Tentara Sekutu mendarat di Semarang pada 20 Oktober 1945 dibawah pimpinan Brigjen Bethel. Awalnya rakyat Indonesia ikut membantu pergerakan Tentara Sekutu yang kedatangannya ingin menyisir sisa-sisa tentara Nippon (Jepang) di Indonesia pasca Sekutu mengalahkan Jepang lewat bom atom di Hiroshima dan Nagasaki.

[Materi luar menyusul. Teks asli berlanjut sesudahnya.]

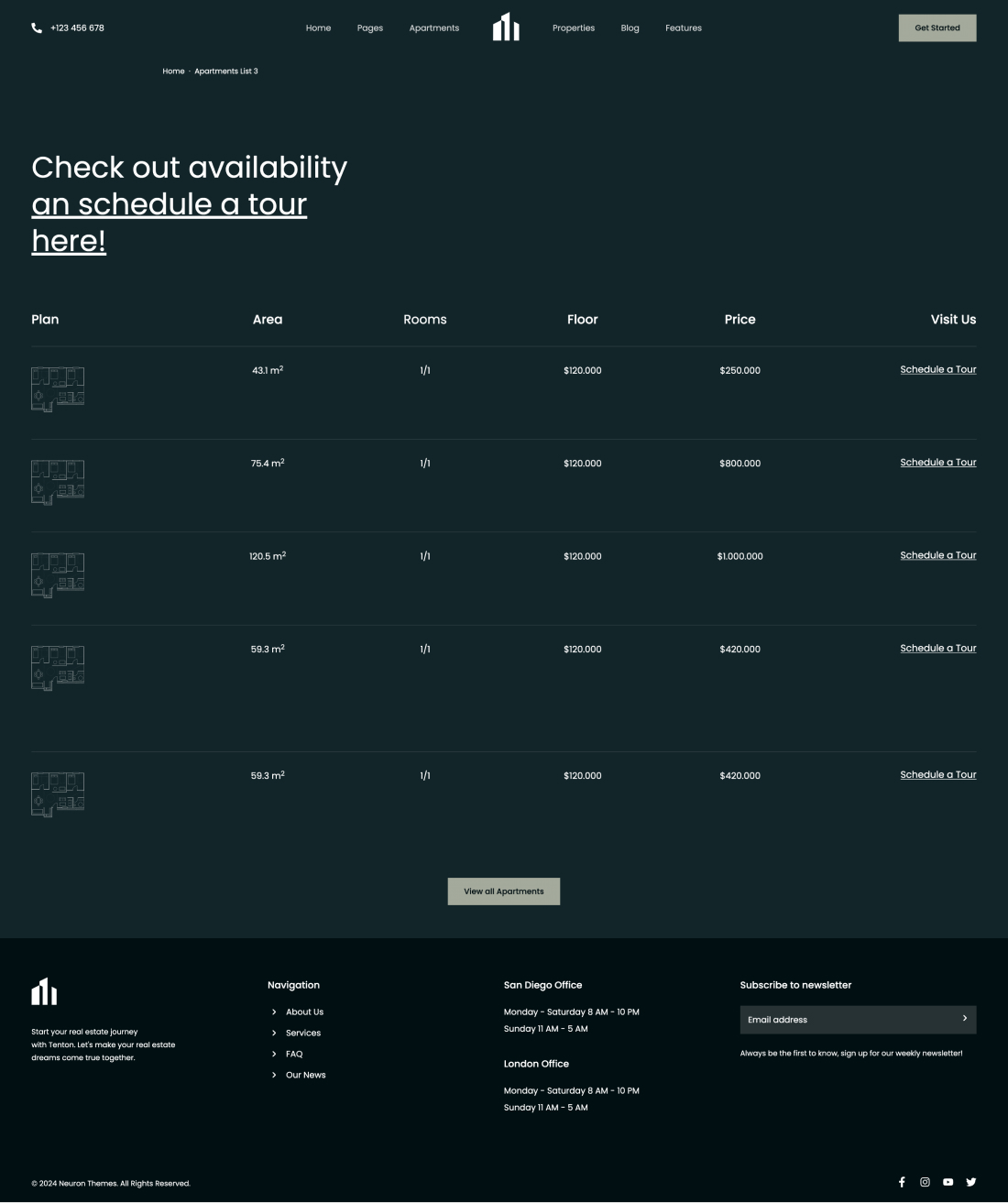Viewport: 1008px width, 1203px height.
Task: Submit newsletter with the arrow icon
Action: tap(964, 1019)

Tetapi seperti terjadi di daerah-daerah lain, serdadu NICA menyalakan obor fitnah dan mengadu domba sehingga terjadilah insiden antara rakyat Indonesia dengan tentara Sekutu. Insiden karena adu domba NICA ini menjalar ke sejumlah wilayah di Jawa Tengah, seperti Magelang. Bung Tomo, setelah secara perkasa membantu perjuangan santri di Surabaya, dia menuju ke Jawa Tengah karena situasi sama gentingnya seperti yang terjadi di Jawa Timur.
Namun demikian, kondisi ini juga mendapat perhatian serius dari para ulama Magelang. Diriwayatkan oleh KH Saifuddin Zuhri, ulama se-Magelang mengadakan pertemuan di rumah Pimpinan Hizbullah di belakang Masjid Besar Kota Magelang pada 21 November 1945. Pertemuan ini dilaksanakan pada tsulutsail-lail atau saat memasuki duapertiga malam (sekitar pukul 03.00 dini hari).

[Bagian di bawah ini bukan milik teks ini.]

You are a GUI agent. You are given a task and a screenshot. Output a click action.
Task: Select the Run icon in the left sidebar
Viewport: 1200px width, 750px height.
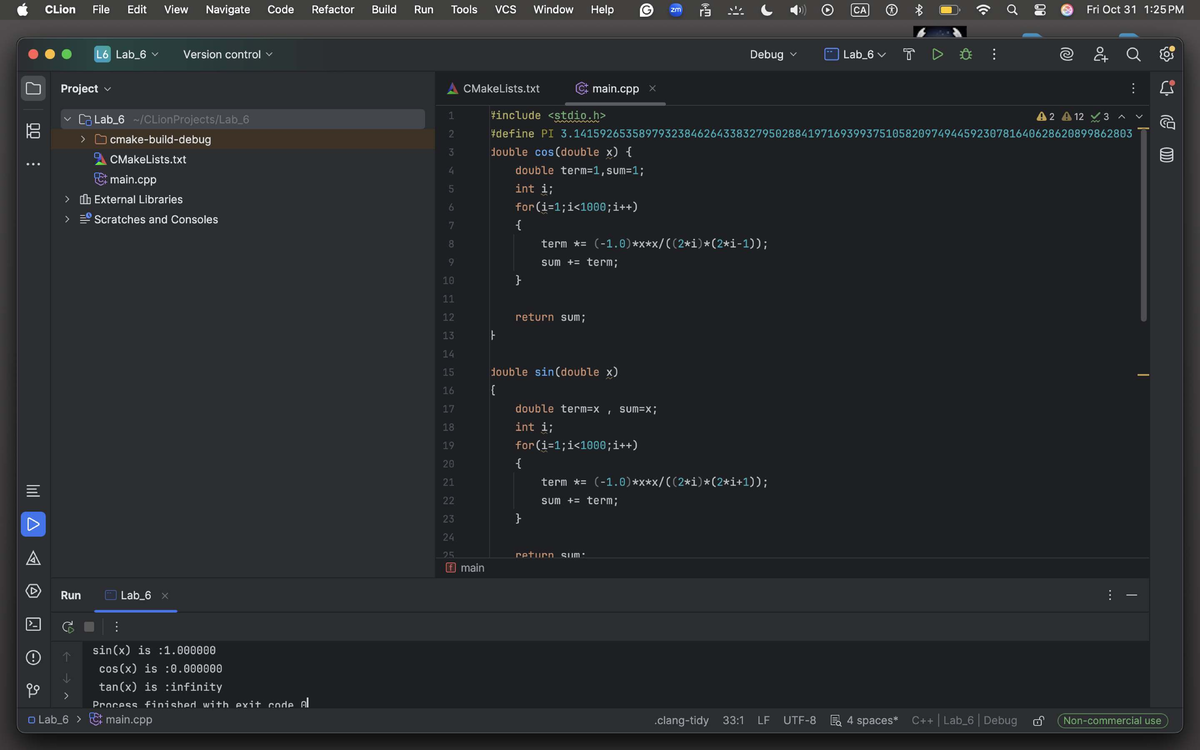tap(33, 523)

Abdul Mun’im DZ dalam Fragmen Sejarah NU (2017) mencatat, baik pertempuran Ambarawa dan Magelang, memberikan pelajaran penting. Pertama, jika sleuruh rakyat bersatu dengan senjata apa adanya pun bisa mengalahkan musuh yang menggunakan persenjataan modern.
Kedua, kemenangan bangsa Indonesia dalam pertempuran Ambarawa merupakan pernyataan penting bahwa seluruh rakyat Indonesia mendukung Proklamasi Kemerdekaan RI 17 Agustus 1945. Ketiga, perang Ambarawa merupakan pesan penting bahwa Sekutu tidak boleh melibatkan diri membantu Belanda yang ingin berkuasa kembali.